Ya’acov Agam: Founding Father of Kinetic Art Dies Aged 98

Ya'acov Agam: Founding Father of Kinetic Art Dies Aged 98

 

Ya’acov Agam, who died at 98, was one of the founding fathers of Kinetic Art. His funeral took place with his body lying in state beforehand at the Agam Museum in Rishon LeZion, the city where he was born in 1928 and where, in his final years, he had returned to live.

He was born Ya’acov Gibstein on 11 May 1928, the son of a Rabbi. The religious household shaped him in ways that never entirely left the work, however abstract it became. As a teenager, he was arrested by the British during the Black Sabbath raids of 1946 and held for several months at the Latrun detention camp. He went on to study at the Bezalel Academy of Arts and Design in Jerusalem under Mordecai Ardon, and later in Zurich with Johannes Itten, a Bauhaus figure.
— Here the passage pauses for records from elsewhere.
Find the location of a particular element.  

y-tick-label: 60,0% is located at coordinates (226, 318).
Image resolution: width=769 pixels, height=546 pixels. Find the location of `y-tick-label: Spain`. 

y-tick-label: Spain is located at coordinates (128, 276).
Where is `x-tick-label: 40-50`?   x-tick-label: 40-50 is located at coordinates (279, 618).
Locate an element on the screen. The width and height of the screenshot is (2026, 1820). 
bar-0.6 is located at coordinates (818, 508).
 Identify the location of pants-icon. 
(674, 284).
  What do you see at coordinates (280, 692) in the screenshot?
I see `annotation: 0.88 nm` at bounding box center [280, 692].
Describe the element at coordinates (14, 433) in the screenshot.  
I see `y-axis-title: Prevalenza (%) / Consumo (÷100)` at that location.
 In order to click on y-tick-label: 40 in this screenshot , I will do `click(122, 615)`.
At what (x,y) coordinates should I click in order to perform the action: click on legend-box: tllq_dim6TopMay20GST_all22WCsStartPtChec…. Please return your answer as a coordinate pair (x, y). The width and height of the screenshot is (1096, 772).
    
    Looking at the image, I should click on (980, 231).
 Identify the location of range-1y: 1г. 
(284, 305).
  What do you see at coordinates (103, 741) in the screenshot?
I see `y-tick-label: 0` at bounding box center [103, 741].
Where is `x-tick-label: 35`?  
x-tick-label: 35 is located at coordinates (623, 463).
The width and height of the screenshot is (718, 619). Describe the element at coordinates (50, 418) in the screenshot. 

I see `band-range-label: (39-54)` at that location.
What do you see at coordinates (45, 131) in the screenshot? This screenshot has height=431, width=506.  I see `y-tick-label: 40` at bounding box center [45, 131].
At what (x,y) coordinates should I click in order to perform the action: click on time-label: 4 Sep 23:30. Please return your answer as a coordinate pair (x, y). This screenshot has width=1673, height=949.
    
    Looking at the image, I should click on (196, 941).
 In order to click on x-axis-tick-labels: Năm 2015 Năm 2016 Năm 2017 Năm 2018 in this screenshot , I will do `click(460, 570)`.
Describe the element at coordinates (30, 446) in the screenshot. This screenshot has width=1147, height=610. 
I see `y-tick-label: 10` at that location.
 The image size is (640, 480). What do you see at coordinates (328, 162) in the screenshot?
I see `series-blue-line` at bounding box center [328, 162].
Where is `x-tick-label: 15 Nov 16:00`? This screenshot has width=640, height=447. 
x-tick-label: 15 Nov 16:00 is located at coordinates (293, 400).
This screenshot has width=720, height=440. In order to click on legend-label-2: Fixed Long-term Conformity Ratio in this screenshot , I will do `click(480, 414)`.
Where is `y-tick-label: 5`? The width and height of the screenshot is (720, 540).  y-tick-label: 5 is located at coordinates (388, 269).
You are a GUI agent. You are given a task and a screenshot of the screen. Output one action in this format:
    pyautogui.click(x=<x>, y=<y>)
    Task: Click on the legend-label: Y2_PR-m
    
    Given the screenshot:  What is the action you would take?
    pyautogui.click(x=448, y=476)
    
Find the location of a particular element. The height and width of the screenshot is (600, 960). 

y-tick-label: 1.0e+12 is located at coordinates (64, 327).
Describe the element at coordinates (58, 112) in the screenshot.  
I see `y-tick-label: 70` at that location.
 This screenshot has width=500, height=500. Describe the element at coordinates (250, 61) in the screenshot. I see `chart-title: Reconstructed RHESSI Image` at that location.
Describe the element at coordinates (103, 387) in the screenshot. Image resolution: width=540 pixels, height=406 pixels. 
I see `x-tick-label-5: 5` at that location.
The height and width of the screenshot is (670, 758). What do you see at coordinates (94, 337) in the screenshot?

He moved to Paris in the early 1950s and would live there for decades.

In 1955, aged 27, he showed coloured wooden reliefs at Le Mouvement, a landmark exhibition in Paris that also included Marcel Duchamp, Jean Tinguely and Alexander Calder.

The work’s appearance changed depending on where the viewer stood. That quality, the image shifting as the body moves, became his signature and the basis of a practice he sustained for the rest of his long life. He was one of the founding figures of kinetic art, and one of the movement’s most formally consistent practitioners.

Fire and Water Fountain, Tel Aviv 2015

Ya’acov Agam, painter and sculptor, known for works that changed with the viewer’s movement, helped shape kinetic art and created landmarks, including Tel Aviv’s famous ‘Fire and Water’ fountain

His conceptual framework was unusual. He drew on Kabbalistic metaphysics and Bauhaus discipline simultaneously, an unlikely combination but held together in the work with surprising coherence. He described his compositions as visual prayers. The language was not merely rhetorical. The idea that reality existed as a continuous process rather than a fixed state, becoming a simple being, ran through everything he made. “I aim to show the visible as a possibility in a state of perpetual becoming,” he said, in a formulation that served as something close to a manifesto across seven decades of work.

The Agamograph, his own display technique using Plexiglass to create images that shift with the viewer’s movement, became one of his most widely recognised inventions. His large-scale public commissions reached further. In Paris, he made works for the Élysée Palace and a musical fountain at La Défense. In Israel, his public presence was pervasive: Jacob’s Ladder at the International Convention Centre in Jerusalem, Eighteen Levels at the Israel Museum’s Billy Rose Art Garden, the colourful facade of the Dan Hotel in Tel Aviv, visible from the beach, works at hospitals, universities, and the Western Wall plaza.